EXERCISE REQUIREMENTS:
[A] The passage on Mediterranean migrant deaths names the Eritreans among those who died in April's shipwreck. List the other countries it says the dead came from.
[B] From the passage on Mediterranean migrant deaths, write out the stretch from "Under pressure from" through "a windy one." word for word.

━━━━━ SOURCE PASSAGE

There is currently the biggest search and rescue operation the Mediterranean has ever seen, and the effort is reflecting itself in the statistics. From the beginning of June there has been one confirmed death so far in the Mediterranean. Leila Østerbø mapped out who is out there doing what.
There has been a dramatic decrease in the number of deaths at sea since the EU’s Operation Triton was expanded following April’s tragedy, which saw an estimated 850 migrants die in a single shipwreck.
An investigation by the UN Refugee Agency (UNHCR) confirmed the shocking death toll, which included 350 Eritreans, along with people from Syria, Somalia, Sierra Leone, Mali, Senegal, Gambia, Ivory Coast and Ethiopia, making this the deadliest incident ever recorded in the Mediterranean.
Under pressure from a shocked public across Europe, EU leaders agreed to expand Europe’s search and rescue effort, but to road her has been a windy one.

━━━━━━━━━━
━━━━━ EXTRACTED INFORMATION

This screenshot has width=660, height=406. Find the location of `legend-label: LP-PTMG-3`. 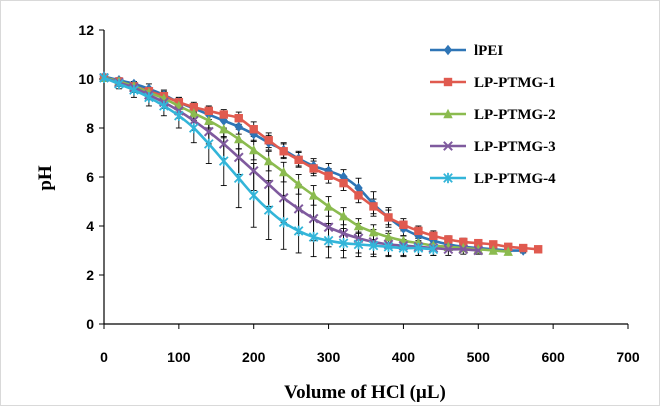

legend-label: LP-PTMG-3 is located at coordinates (515, 147).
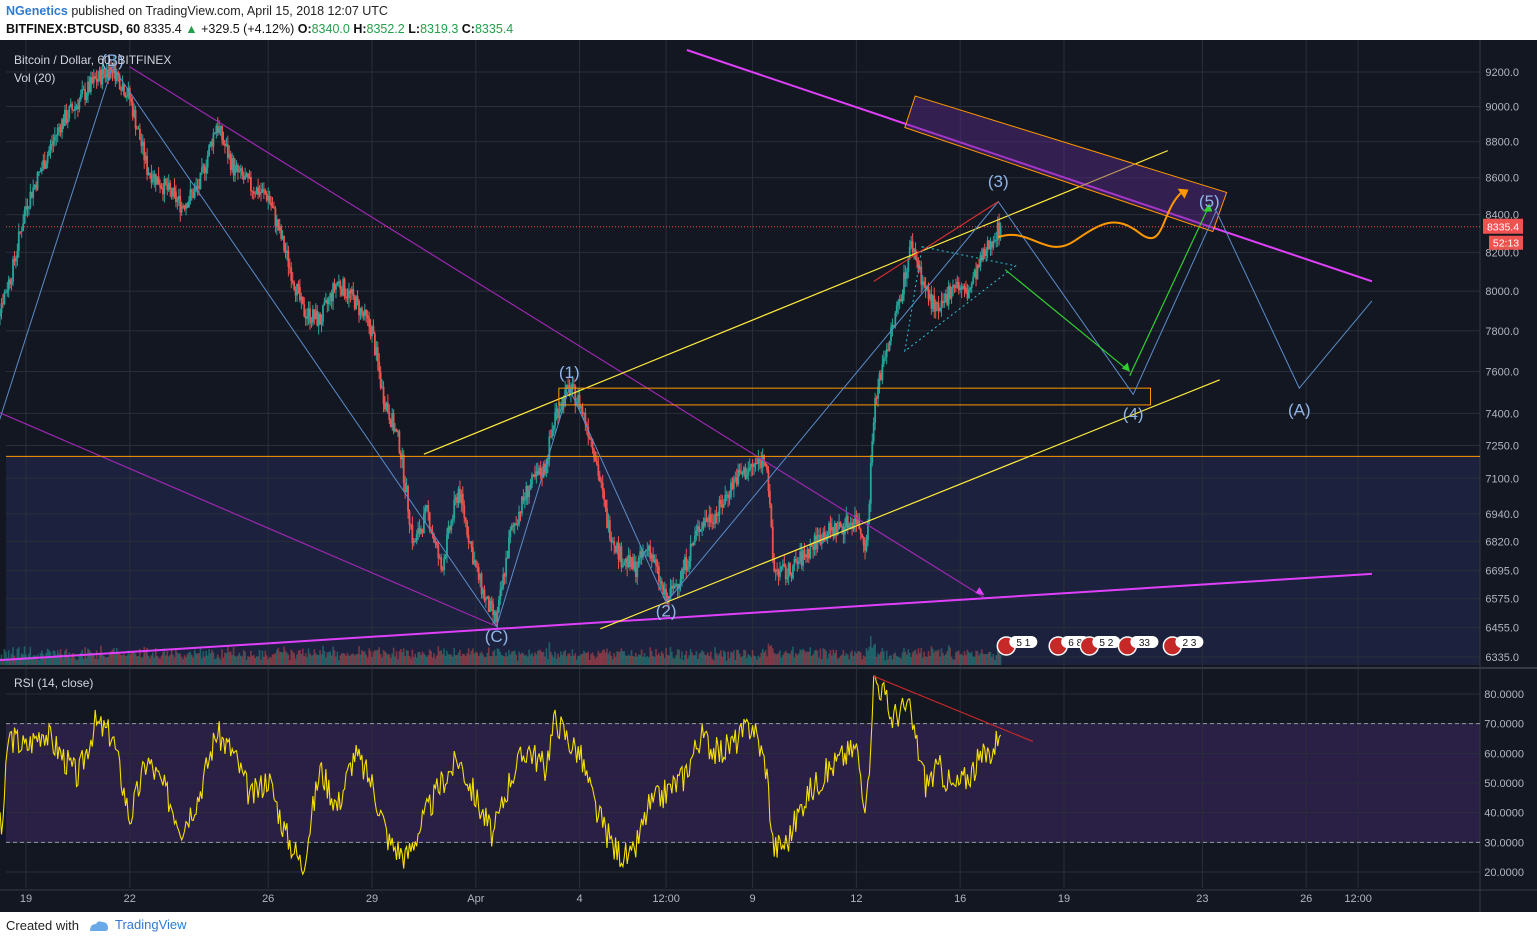 The height and width of the screenshot is (943, 1537). What do you see at coordinates (1502, 658) in the screenshot?
I see `price-axis-label: 6335.0` at bounding box center [1502, 658].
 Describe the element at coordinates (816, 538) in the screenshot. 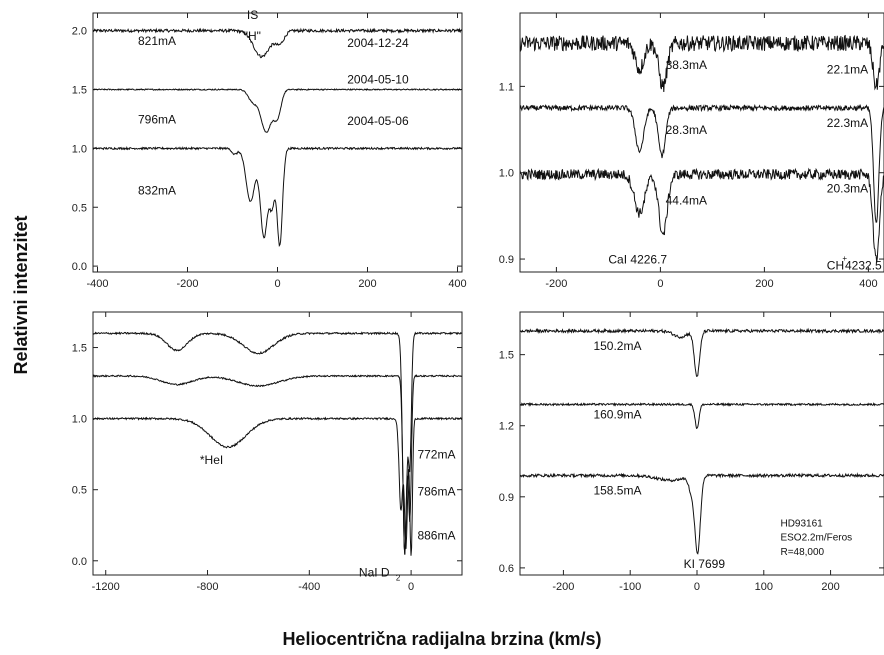

I see `annotation-label: ESO2.2m/Feros` at that location.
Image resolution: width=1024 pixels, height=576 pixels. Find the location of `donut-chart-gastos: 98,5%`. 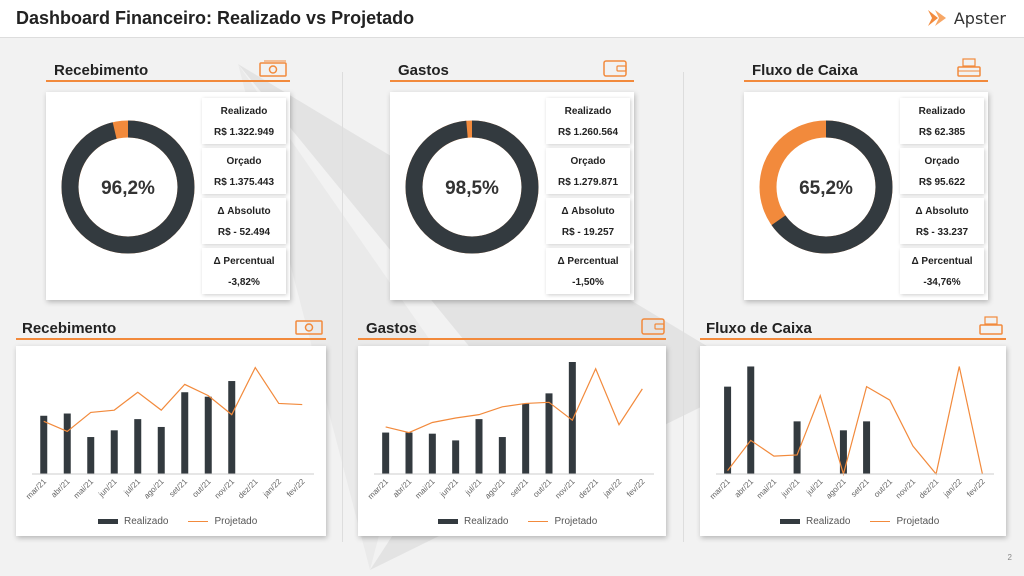

donut-chart-gastos: 98,5% is located at coordinates (472, 187).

━━━━━━━━━━

ANSWERS PROVIDED:
[A] Syria, Somalia, Sierra Leone, Mali, Senegal, Gambia, Ivory Coast, Ethiopia

[B]
Under pressure from a shocked public across Europe, EU leaders agreed to expand Europe’s search and rescue effort, but to road her has been a windy one.